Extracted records
-------------------------

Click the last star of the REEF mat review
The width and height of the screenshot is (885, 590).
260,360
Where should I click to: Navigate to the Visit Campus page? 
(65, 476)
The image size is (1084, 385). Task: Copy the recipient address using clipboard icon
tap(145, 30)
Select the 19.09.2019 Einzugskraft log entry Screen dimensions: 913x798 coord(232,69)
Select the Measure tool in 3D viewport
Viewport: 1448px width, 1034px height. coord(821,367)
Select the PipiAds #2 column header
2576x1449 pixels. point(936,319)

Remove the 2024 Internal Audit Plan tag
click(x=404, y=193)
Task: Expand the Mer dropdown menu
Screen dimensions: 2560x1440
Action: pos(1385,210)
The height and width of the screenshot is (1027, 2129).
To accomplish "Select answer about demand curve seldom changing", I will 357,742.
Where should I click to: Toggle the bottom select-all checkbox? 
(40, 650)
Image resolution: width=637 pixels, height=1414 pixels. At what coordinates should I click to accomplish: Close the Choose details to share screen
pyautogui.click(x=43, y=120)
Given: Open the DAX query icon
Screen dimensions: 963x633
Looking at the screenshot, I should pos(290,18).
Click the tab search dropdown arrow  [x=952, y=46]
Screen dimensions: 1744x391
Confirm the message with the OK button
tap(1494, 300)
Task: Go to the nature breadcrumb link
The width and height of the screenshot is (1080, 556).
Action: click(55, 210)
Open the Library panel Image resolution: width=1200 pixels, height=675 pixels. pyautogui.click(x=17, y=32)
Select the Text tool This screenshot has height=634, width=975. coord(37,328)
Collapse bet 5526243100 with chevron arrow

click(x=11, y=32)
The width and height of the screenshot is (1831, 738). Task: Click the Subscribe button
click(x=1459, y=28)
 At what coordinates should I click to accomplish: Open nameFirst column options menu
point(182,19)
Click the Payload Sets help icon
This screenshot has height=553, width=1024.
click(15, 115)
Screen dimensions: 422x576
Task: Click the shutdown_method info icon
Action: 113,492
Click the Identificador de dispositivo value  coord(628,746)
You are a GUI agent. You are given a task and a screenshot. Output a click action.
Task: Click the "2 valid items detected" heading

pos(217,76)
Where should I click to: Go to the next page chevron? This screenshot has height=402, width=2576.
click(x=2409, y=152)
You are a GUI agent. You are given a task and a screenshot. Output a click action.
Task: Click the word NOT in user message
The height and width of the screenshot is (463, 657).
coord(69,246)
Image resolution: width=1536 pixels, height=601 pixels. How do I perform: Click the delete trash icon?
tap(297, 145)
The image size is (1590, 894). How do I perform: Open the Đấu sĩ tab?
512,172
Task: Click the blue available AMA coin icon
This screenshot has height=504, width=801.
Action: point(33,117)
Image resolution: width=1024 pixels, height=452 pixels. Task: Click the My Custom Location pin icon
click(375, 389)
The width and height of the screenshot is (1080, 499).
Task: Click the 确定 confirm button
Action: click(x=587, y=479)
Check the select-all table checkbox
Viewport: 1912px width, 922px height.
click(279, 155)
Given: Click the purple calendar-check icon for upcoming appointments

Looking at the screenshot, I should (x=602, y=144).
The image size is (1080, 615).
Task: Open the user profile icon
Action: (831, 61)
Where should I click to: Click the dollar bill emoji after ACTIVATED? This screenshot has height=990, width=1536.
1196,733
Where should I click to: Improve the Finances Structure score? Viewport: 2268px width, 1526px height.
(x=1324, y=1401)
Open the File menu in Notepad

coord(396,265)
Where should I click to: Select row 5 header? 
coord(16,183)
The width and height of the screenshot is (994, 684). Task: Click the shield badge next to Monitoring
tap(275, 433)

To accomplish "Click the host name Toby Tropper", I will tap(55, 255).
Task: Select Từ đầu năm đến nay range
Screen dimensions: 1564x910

-------------------------

Please write out exactly the line containing "Where should I click to: Select" and every line after it through the end of the records, nothing more.

Where should I click to: Select row 5 header? 
coord(16,183)
The width and height of the screenshot is (994, 684). Task: Click the shield badge next to Monitoring
tap(275, 433)

To accomplish "Click the host name Toby Tropper", I will tap(55, 255).
Task: Select Từ đầu năm đến nay range
Screen dimensions: 1564x910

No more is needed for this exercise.